Condo noise issue remains to be resolved for Route 100

August 09, 1993|By Erik Nelson | Erik Nelson,Staff Writer

Now that the county's elected officials have made a recommendation on which side of protected wetlands Route 100 will be built, highway noise at one condominium building remains the only political loose end.

When 10 of 12 County Council members and state legislators voted July 22 to put the highway south of Deep Run in southern Ellicott City, they did so on condition that the State Highway Administration deal with the noise concerns of condominium residents in the Village of Montgomery Run.

"In general, we are going to try to ensure that 100 percent of the residents of Montgomery Run are protected in line with the original agreement with our builder," said Kim Abramson, a resident who has represented the condominium association during the Route 100 dispute of nearly two years. "Also, we must maintain price stability and the quality of life within the community."

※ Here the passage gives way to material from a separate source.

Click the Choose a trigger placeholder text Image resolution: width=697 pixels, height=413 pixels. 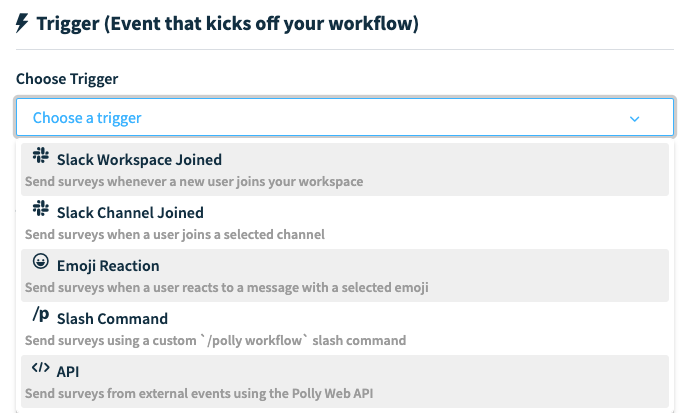87,118
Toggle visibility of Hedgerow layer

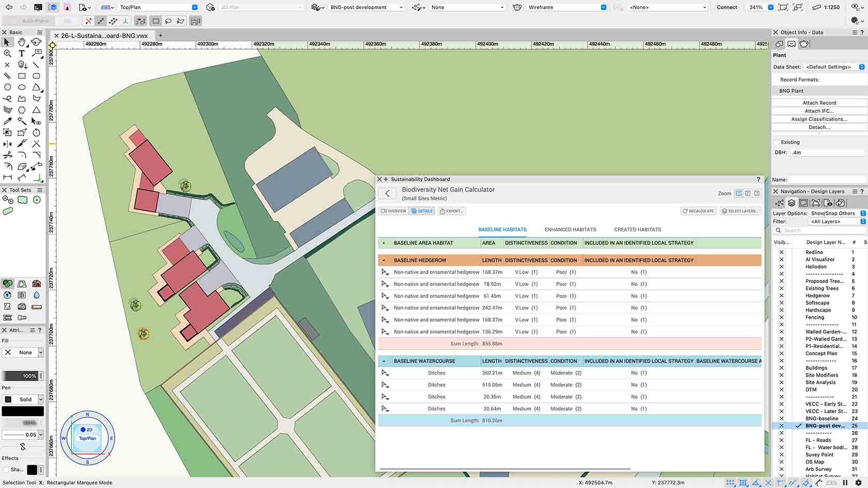[781, 296]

She said she expected to present officials later this week with a list of specific requirements that Montgomery Run residents want.

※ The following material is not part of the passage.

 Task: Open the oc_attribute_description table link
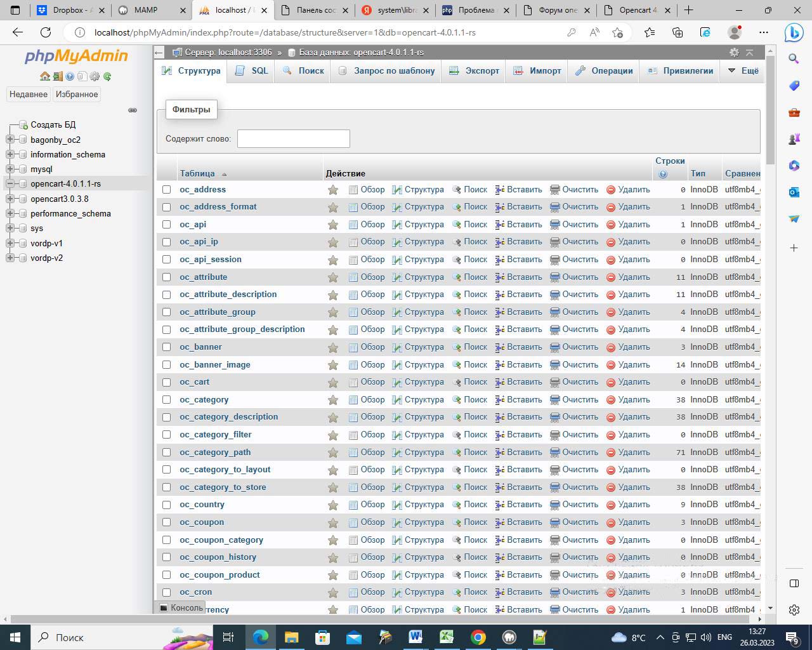(228, 295)
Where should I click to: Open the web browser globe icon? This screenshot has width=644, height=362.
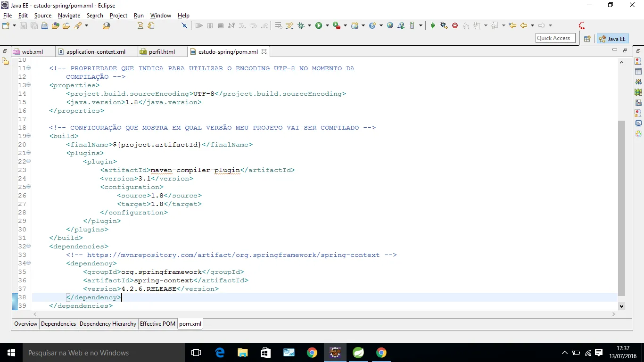click(x=390, y=26)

Ms. Abramson's community of 588 units had opposed the "Lazy S" alignment chosen at the July meeting because it was south of the stream and closer to the condominiums.

Montgomery Run residents favored a northern alignment chosen by county officials in 1987 that later was disapproved by federal and state regulators because it would cause too much harm to Deep Run's federally protected wetlands.

Residents of another community, Hunt Country Estates, opposed that northern alignment because it would have meant the destruction of two homes and would have caused excessive noise for six others. Community residents have fought various proposals for the six-lane highway since 1985.

With the two communities at odds, the choice was in effect made by the U.S. Fish and Wildlife Service, which led other regulatory agencies to share its preference for the "Lazy S" -- a road curving close to Montgomery Run south of Deep Run.

The final decision on the alignment rests with State Highway Administrator Hal Kassoff, who is all but certain to choose the Lazy S. The SHA's chief planner, Neil Pedersen, promised to provide more information on possible noise protection by the end of this month.

Ms. Abramson said Montgomery Run residents will ask the SHA to abide by an agreement it made with developer Macks & Macks, based on the alignment recommended in 1987.

"Fortunately, 95 percent of the community is as good as or better off than it would have been under the original alignment," she said, but one building, with 12 units at the end of Falls Run Road, will be 26 feet closer to the road.

Del. Martin G. Madden, a Republican who represents the area, asked Mr. Pedersen to have engineers look into narrowing the width of the median strip to make up the distance between the two alignments.

County Executive Charles I. Ecker made a similar proposal in an Aug. 2 letter to Mr. Kassoff.

"If they could move the road 30 feet away, then the road will be as far away as the original alignment, and there wouldn't be any problem," Mr. Ecker said Friday.

Mark Crampton, SHA project engineer for Route 100 in Howard County, said Mr. Madden's suggestion would violate safety-related design standards.

"With the road being in a curve, a wider median allows you a better sight distance," Mr. Crampton said.

He said that the 54-foot median width includes two 10-foot-wide shoulders, so the actual grass median is only 34 feet wide. The wider median also would make adding lanes in the future easier, Mr. Crampton said.